One Dallas news outlet quoted that this winter storm could be the most costly weather disaster in Texas history — and that includes Hurricane Harvey. The Lone Star state became the first major disaster declaration of the Biden administration on Saturday.
Columbia, and mid-Missouri in general, survived the event relatively unscathed even with some of the coldest weather in 20 years. Sanborn Field data shows that the 14-day stretch ending last Saturday was the lowest average temperature for any two weeks since 2000. Not that there weren’t problems, especially frozen pipes, but no widespread outages nor disaster declarations here.
The wacky weather does raise a question about climate. Weather variability is predicted to be an outcome of climate change, and we certainly got that in the last 30 days. Is there a connection?
To get to the bottom of this question you have to go up, literally up into the stratosphere. In a blog posted at Climate.gov, Michelle L’Heureux wrote about Sudden Stratospheric Warming (SSW). She and a group of climatologists focused on an event that occurred over the arctic this past January. She offered an explanation of how the cold air was freed up there to start its migration here.
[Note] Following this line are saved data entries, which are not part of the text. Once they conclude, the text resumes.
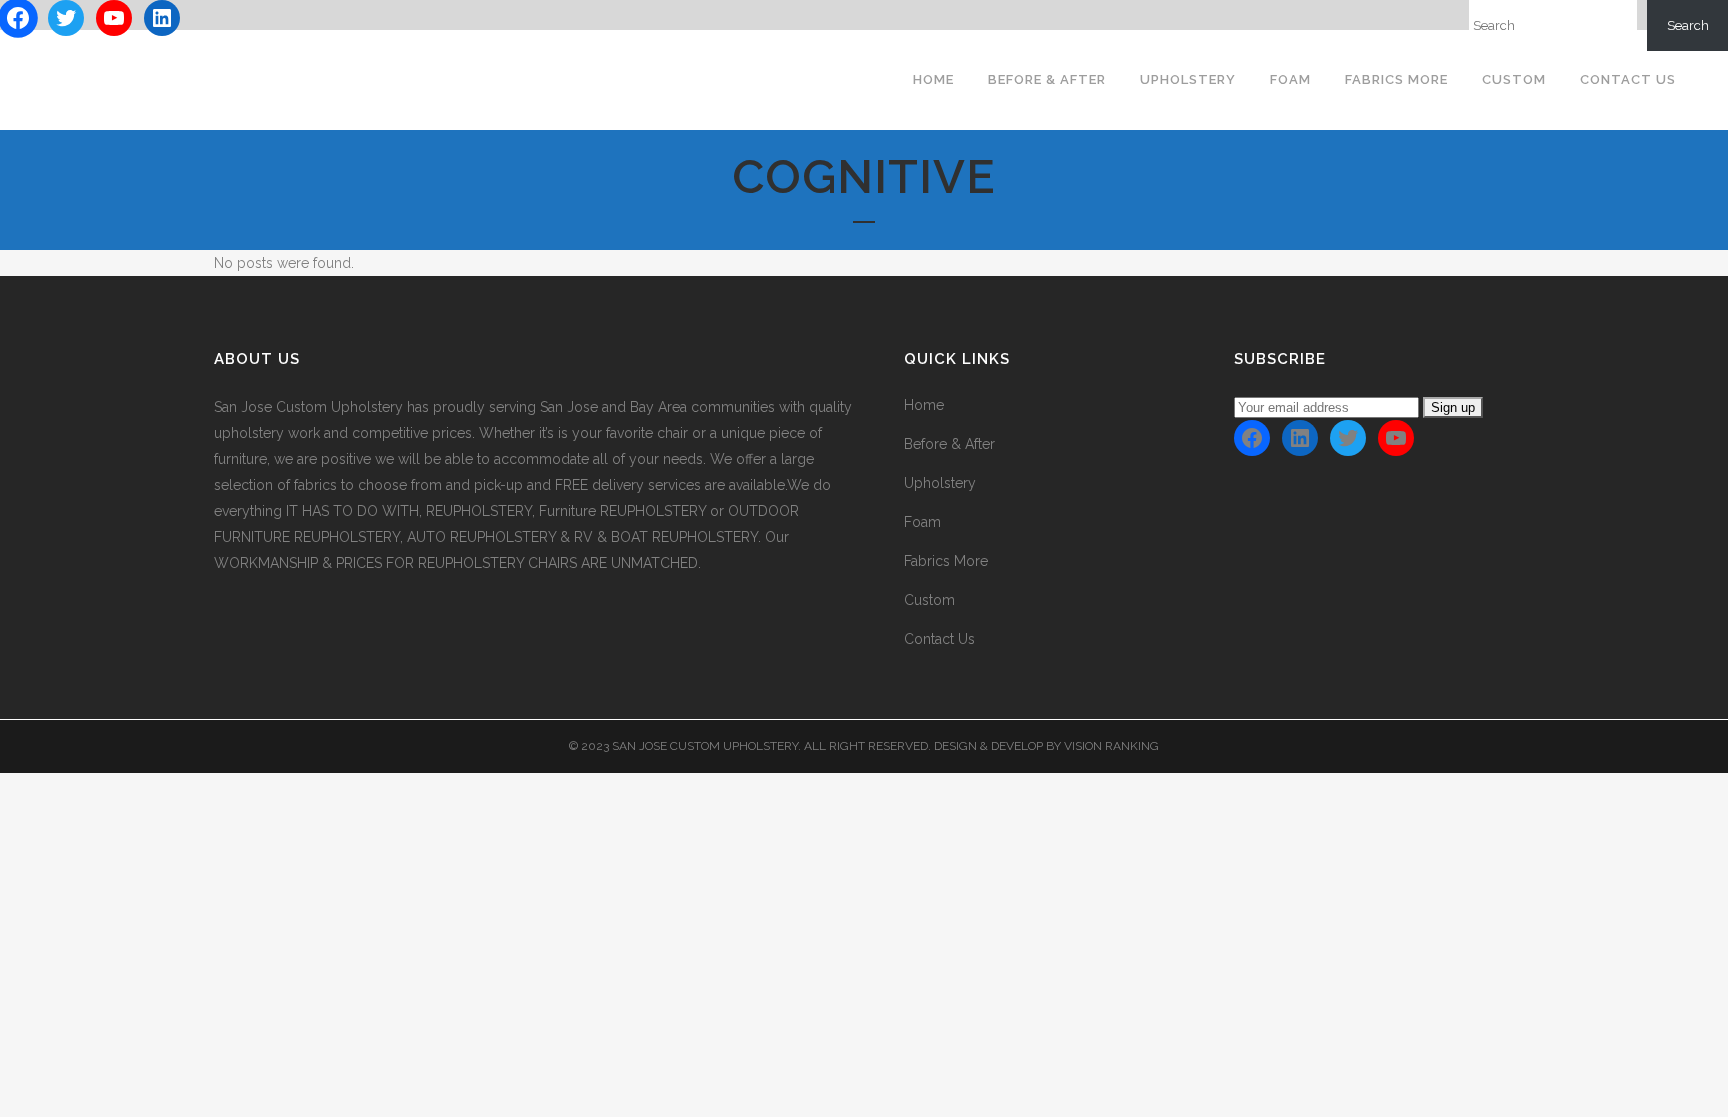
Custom (929, 600)
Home (924, 405)
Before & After (949, 444)
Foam (922, 522)
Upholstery (940, 483)
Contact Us (939, 639)
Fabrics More (946, 561)
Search (1688, 25)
The stratosphere is about 4 to 5 miles above ground level, and the section of the stratosphere hovering over the Arctic is an ocean of winter air that is quite cold. It usually stays there, bottled up by circulating winds called the polar vortex. It’s like an enormous funnel holding an ocean of cold air, with the neck shut tight by the fast motion of the polar vortex winds.
Every other winter or so, the polar vortex containment breaks down. Warmer air pushes in to the system and the winds of the polar vortex start slowing down, even stopping. The result dissolves the bottleneck, allowing the ocean of air to escape and flow out to unknown destinations. First moving down through the Arctic and then into the lower latitudes, it can end up anywhere — the U.S. East Coast, Europe or Asia. This year it ended up in the mid-continent of the U.S., including Texas.
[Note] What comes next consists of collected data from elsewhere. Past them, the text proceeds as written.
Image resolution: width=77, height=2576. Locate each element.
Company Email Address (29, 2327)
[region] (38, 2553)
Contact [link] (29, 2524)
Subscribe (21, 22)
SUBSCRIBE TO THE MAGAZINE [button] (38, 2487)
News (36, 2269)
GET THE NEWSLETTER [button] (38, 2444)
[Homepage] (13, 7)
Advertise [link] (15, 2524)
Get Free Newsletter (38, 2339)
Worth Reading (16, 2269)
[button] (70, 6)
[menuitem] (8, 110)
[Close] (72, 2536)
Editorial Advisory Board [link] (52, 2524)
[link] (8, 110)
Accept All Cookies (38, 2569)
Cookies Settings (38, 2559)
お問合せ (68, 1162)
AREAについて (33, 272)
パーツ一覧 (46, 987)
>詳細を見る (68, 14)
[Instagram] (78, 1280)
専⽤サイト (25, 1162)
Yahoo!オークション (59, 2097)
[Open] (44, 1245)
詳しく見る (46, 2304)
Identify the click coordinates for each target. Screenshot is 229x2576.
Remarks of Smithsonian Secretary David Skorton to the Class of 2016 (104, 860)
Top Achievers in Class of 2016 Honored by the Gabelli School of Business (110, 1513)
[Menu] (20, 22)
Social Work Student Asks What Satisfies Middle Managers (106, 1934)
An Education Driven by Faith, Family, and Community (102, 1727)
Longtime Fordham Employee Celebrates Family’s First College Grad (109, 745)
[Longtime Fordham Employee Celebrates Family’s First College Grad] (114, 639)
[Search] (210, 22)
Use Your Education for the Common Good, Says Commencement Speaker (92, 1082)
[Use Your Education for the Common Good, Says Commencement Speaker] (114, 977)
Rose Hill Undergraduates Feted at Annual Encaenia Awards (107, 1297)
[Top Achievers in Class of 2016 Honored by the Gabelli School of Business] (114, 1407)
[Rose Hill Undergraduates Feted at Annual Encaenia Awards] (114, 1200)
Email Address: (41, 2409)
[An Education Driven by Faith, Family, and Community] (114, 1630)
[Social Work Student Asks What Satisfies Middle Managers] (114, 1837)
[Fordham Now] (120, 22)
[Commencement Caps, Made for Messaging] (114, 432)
Warming over the Arctic region may seem easily linked to climate change. After all, there is something called Arctic amplification, which describes the accelerated warming that is happening there. Amy Butler, another climate scientist on the blog, disagrees, saying it isn’t that straightforward. She explains that the very forces at work warming the planet can be seen two ways, as forces working to strengthen the polar vortex and to weaken it. So, for now, it is too early to tell if and which way climate change may be pushing sudden stratospheric warming, and thus behind our recent cold spell.
The other side of this coin is our vulnerability to such weather. Are we in mid-Missouri as vulnerable to weather extremes as those in Texas? The short answer is yes, no and maybe. First, the yes.
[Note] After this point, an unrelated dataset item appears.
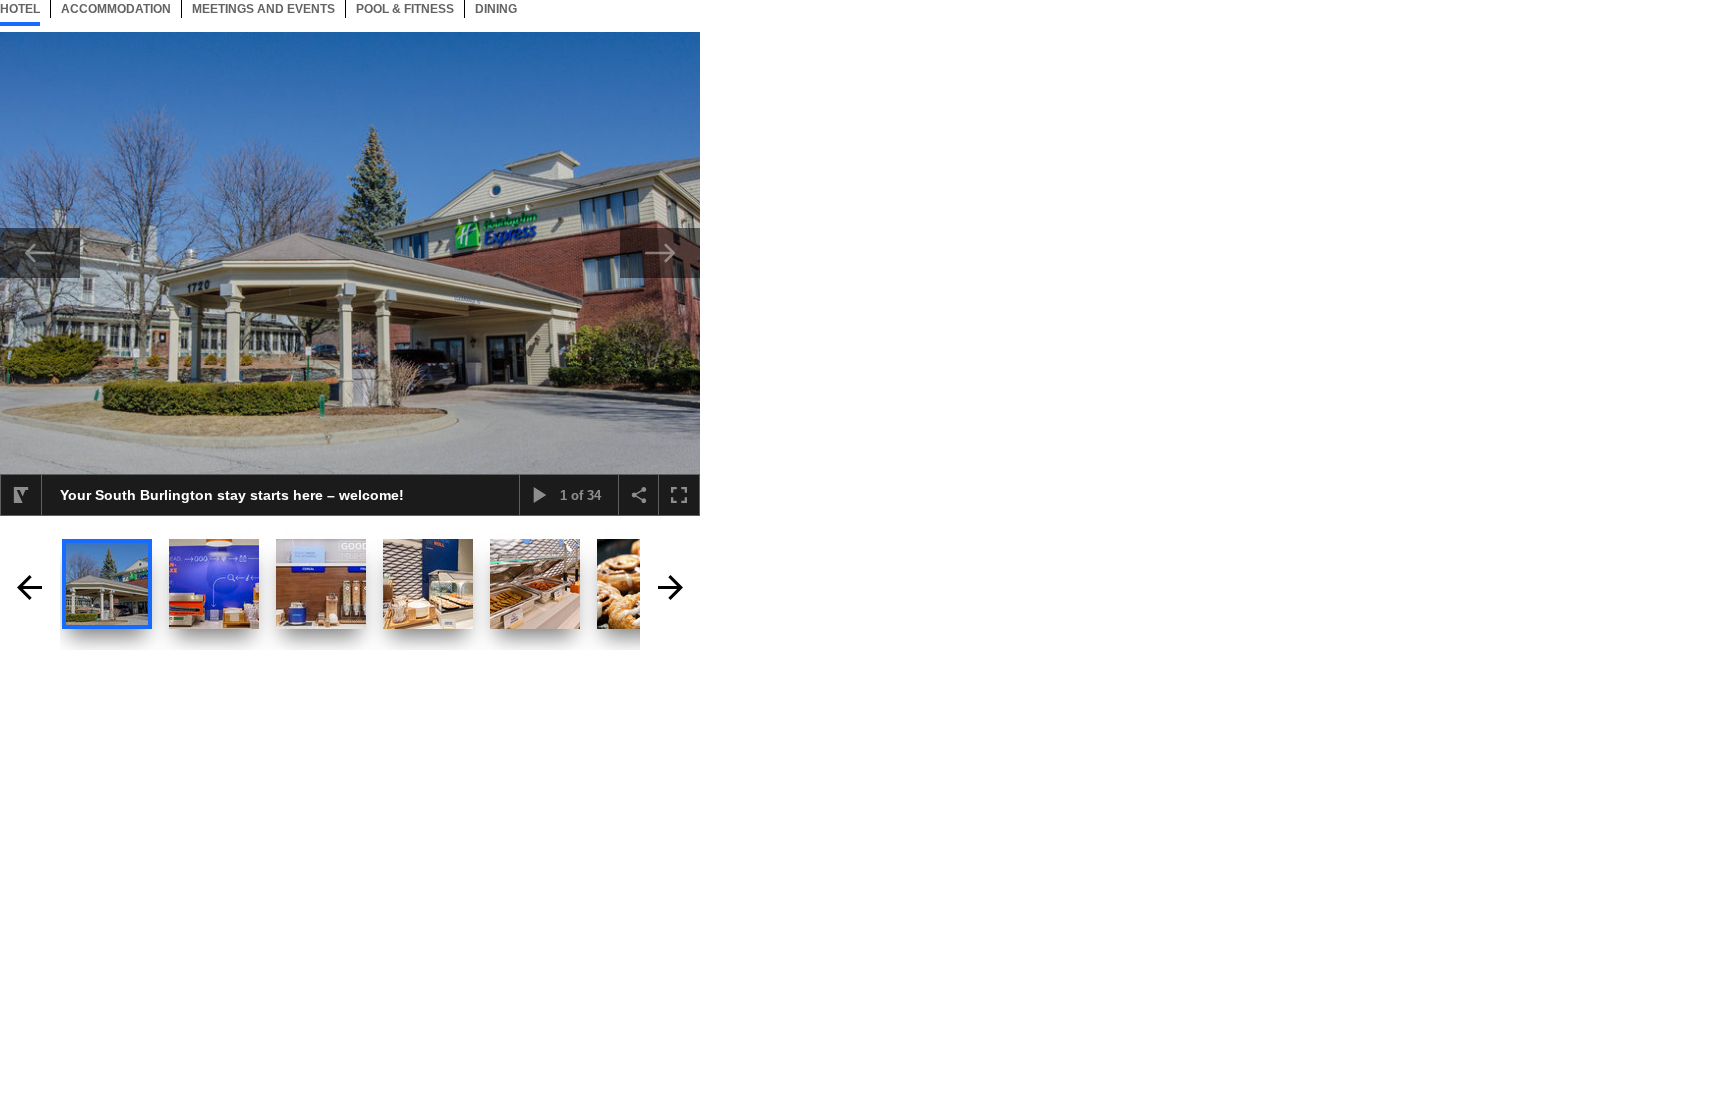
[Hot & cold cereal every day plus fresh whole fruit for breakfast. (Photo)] (321, 584)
Texas went into Valentine’s Day thinking it was ready. Then, that afternoont, temperatures began dropping to record lows. Electric demand started rising and ERCOT, the Electric Reliability Council of Texas, called for generators across the state to come on to meet the rising load. Many of said generators, and even pumps at natural gas wells, failed to work because of the cold weather. Between rising loads and a diminished capacity to supply electricity, it took less than one day for ERCOT to begin shutting out customers, reducing Texas from one of the most prestigious energy-rich states to one of the most humbled. So, yes, anything can happen to anyone at any time, which is why we have to take these lessons seriously and use them to reassess our resilience. It would be hubris to think otherwise.
But then, we are not Texas. Texas is not interconnected to any other state. Without interconnections, its first and only backup plan in a pinch is to lower loads by turning off huge swaths of customers on a rotating basis. This is not a good situation for anybody in near-zero temperatures.
We are not in that situation. As part of a grid that is interconnected with a large multi-state region, we are able to reach across state lines for power, should we require it. We also don’t have a deregulated electricity market, which Texas has. Deregulated markets can drive prices down, but it also reduces investment incentives for such things as cold hardening. So no, we are not like Texas in some important ways. That brings us to the maybe.
The maybe is that there’s a lot we don’t know yet. What has Texas done to improve its infrastructure since 2011 when there was a similar cold-weather event? In the aftermath of that debacle, a report was prepared by federal reliability experts detailing why the natural gas equipment failed to function and what it could do to fix it. Did ERCOT follow those recommendations or not? That is a maybe. Whether those improvements were made or not will be crucial to figuring out where responsibility lies for this current event.
We have our own utility infrastructure issues here in Columbia. Currently, the city has a task force working with a consultant to make recommended improvements to our electric system. Following those recommendations may be expensive and difficult, which is why the maybe is applicable for us too, not just to Texas.